(Stored data)
# # # # #
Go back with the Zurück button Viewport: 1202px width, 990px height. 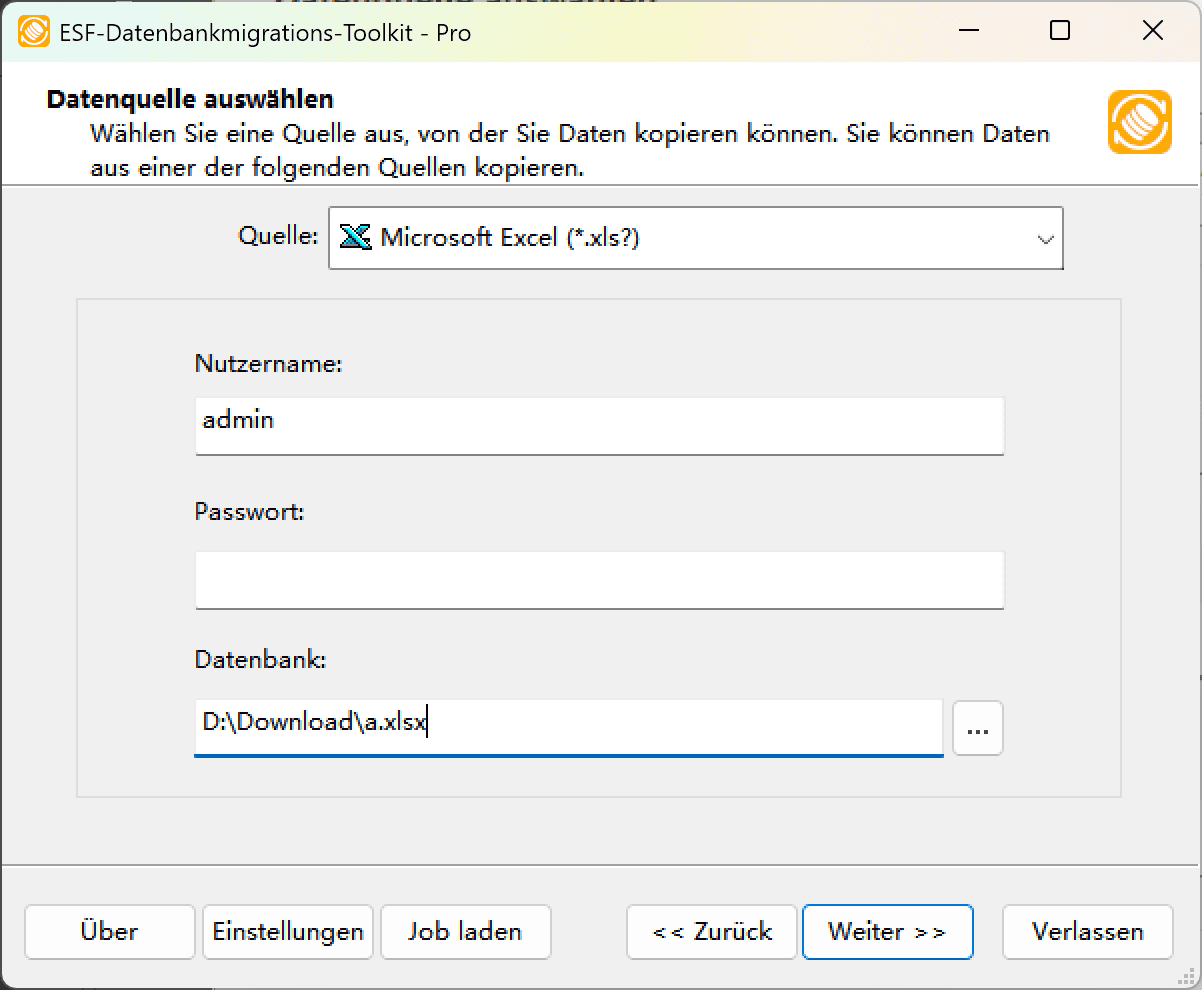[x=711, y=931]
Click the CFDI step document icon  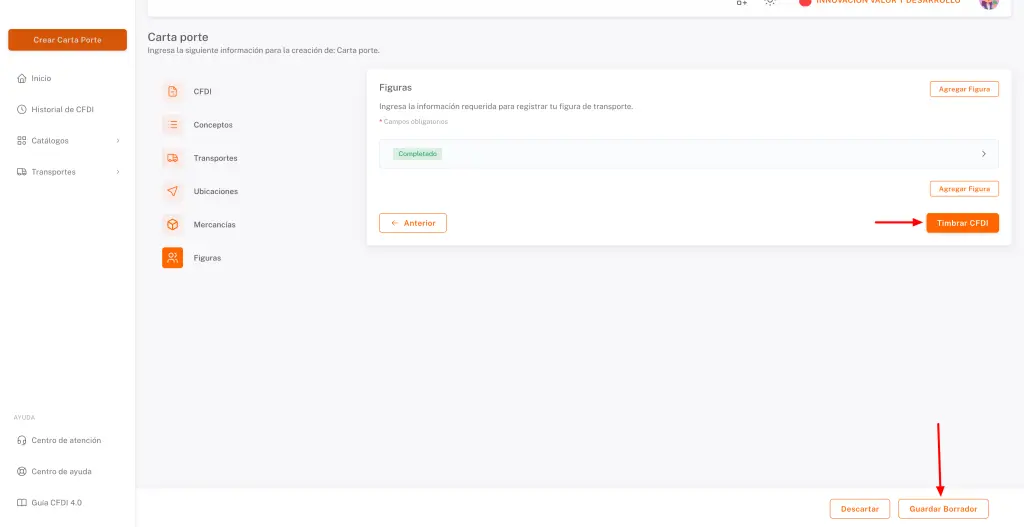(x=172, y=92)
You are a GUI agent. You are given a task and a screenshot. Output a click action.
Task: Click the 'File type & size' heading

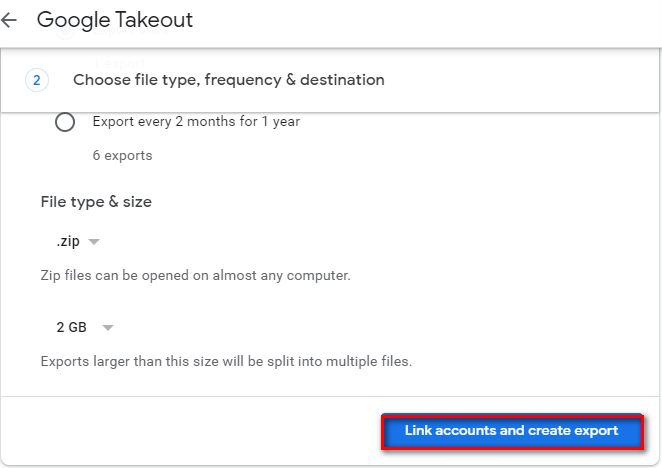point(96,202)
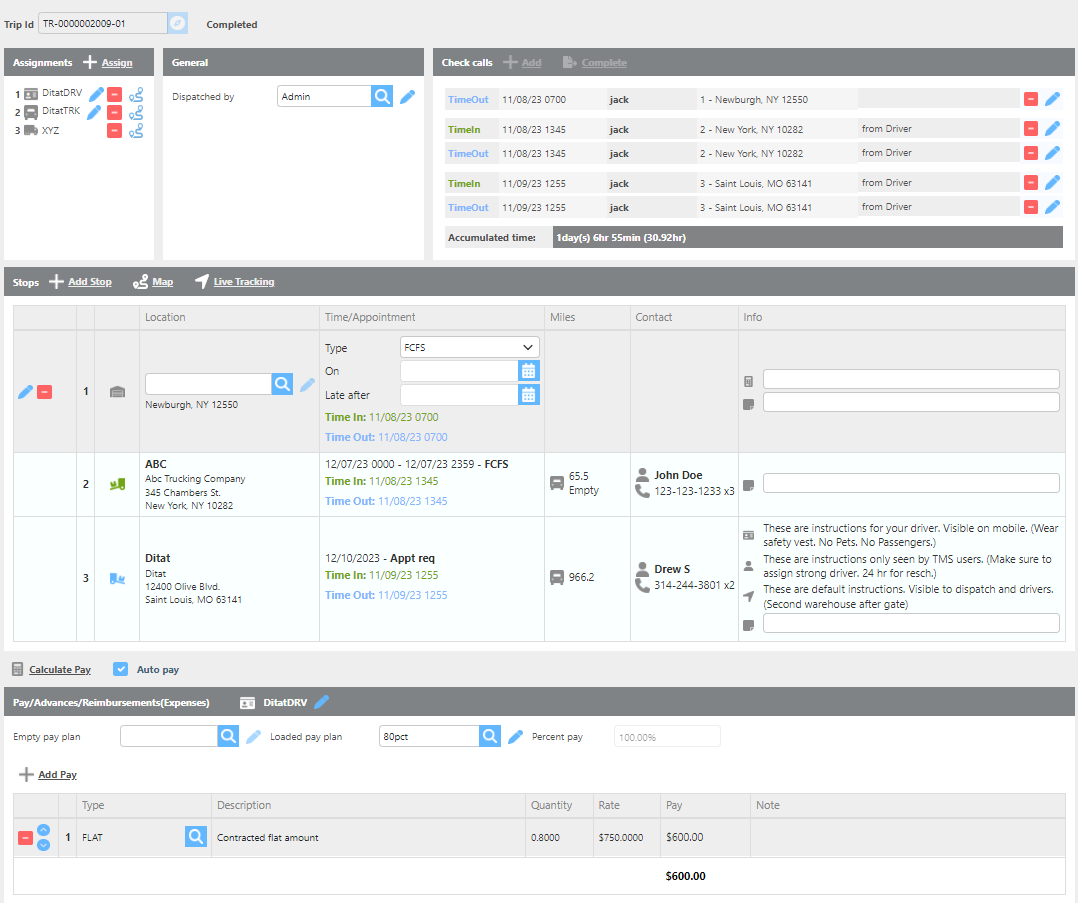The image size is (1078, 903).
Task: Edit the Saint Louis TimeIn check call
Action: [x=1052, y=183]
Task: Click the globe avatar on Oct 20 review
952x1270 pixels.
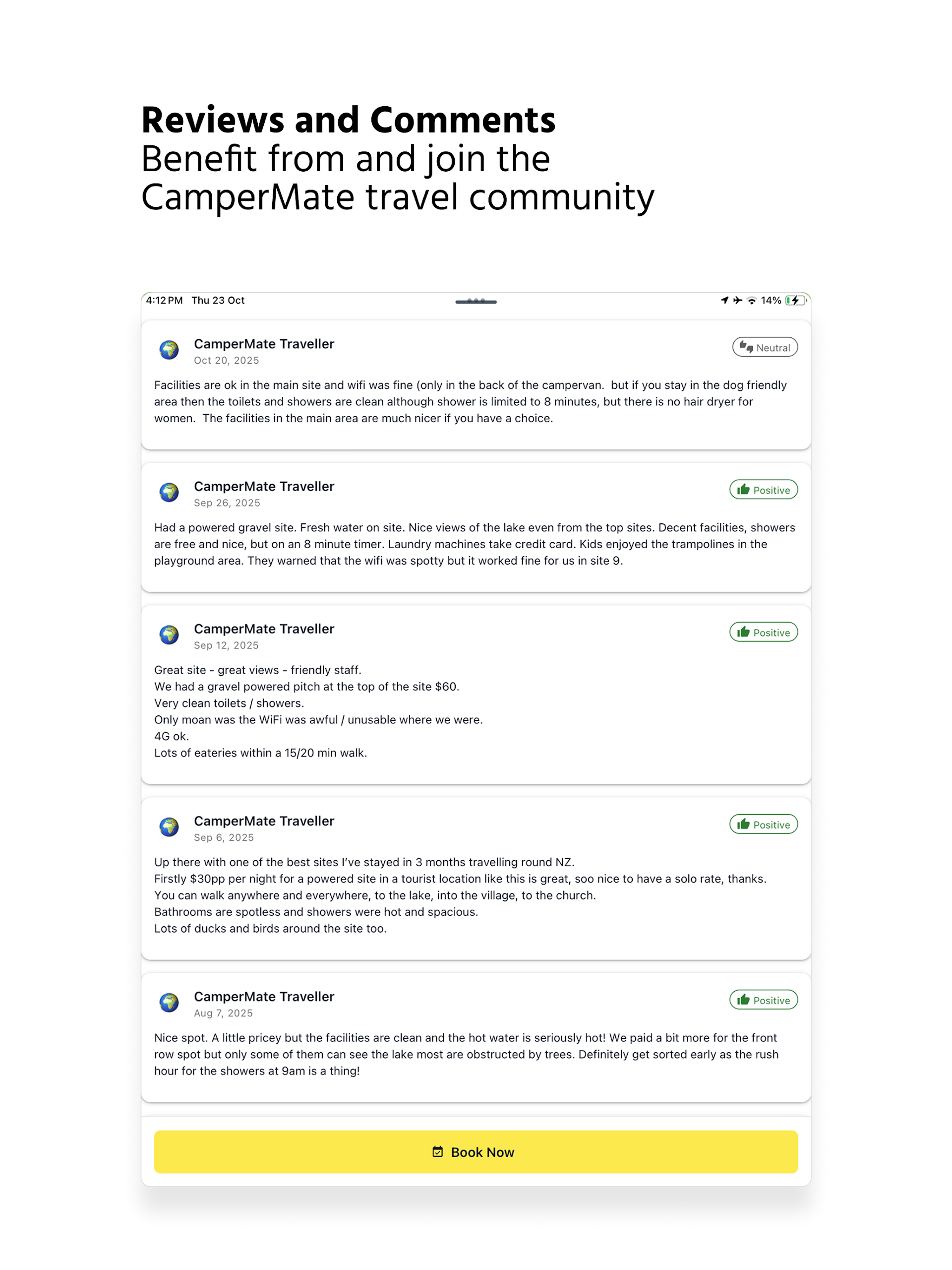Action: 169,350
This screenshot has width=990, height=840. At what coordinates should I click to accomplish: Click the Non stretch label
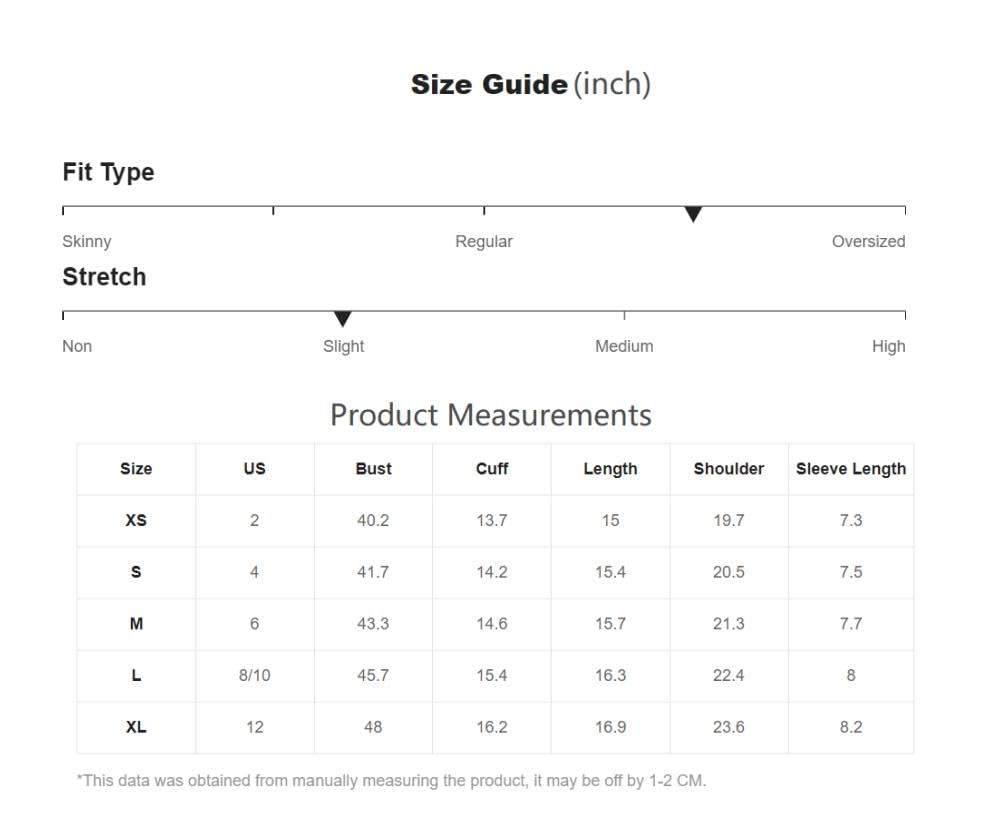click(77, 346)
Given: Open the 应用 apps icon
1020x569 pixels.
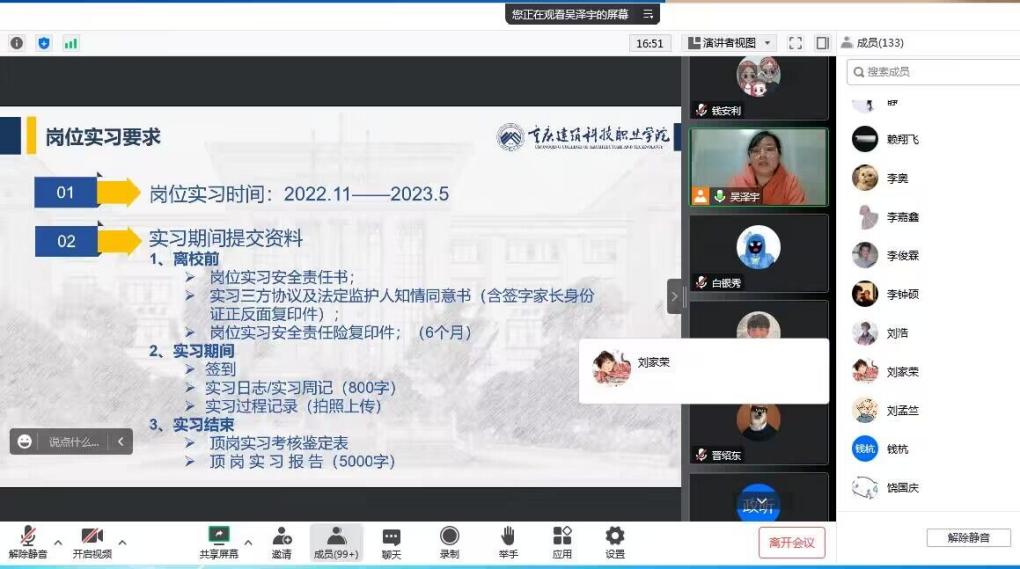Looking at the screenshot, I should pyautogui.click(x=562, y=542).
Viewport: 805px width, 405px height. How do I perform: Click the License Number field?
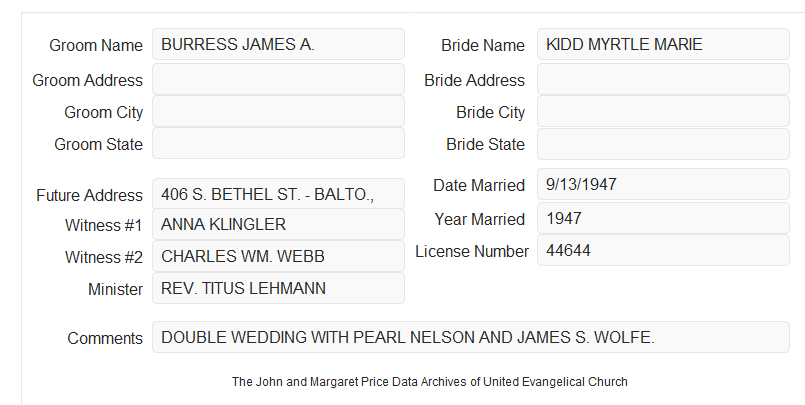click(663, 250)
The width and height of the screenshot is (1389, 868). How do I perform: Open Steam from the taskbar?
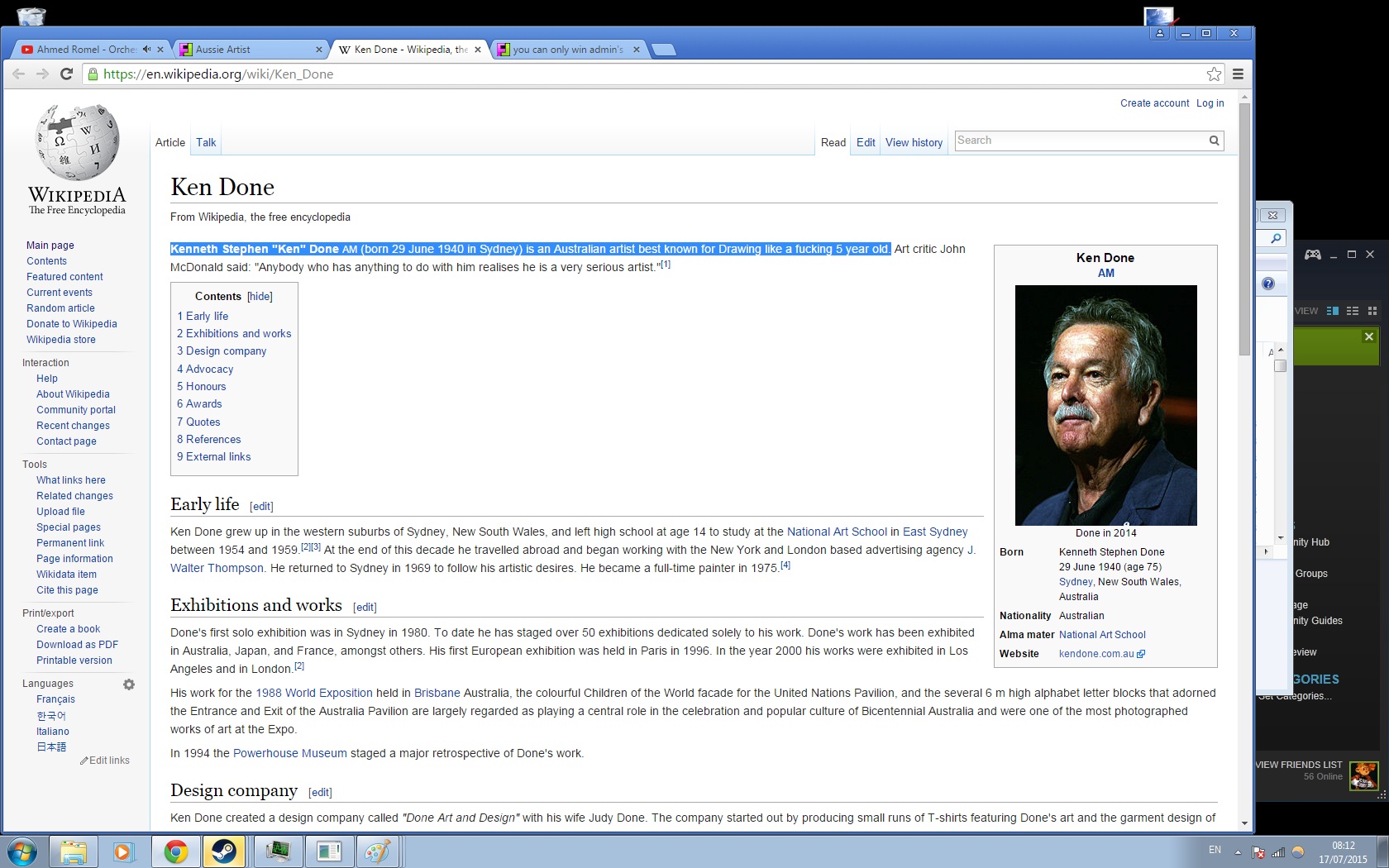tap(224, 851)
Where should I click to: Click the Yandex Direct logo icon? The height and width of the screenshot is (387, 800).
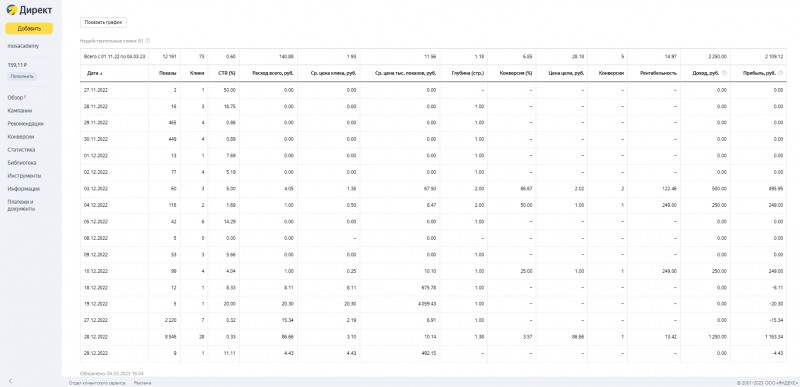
# # # # #
PROBLEM: An exact copy is required of the lines from the one holding "952x1270 pixels." to the end of the entries above, both included; no pictures belong in it.

EXERCISE RESULT:
952x1270 pixels.
Action: 169,350
This screenshot has width=990, height=840. At what coordinates should I click to accomplish: Click the Non stretch label
click(77, 346)
Given: Open the 应用 apps icon
1020x569 pixels.
Looking at the screenshot, I should pyautogui.click(x=562, y=542).
Viewport: 805px width, 405px height. How do I perform: Click the License Number field?
click(663, 250)
The width and height of the screenshot is (1389, 868). How do I perform: Open Steam from the taskbar?
tap(224, 851)
Where should I click to: Click the Yandex Direct logo icon? The height and width of the screenshot is (387, 800).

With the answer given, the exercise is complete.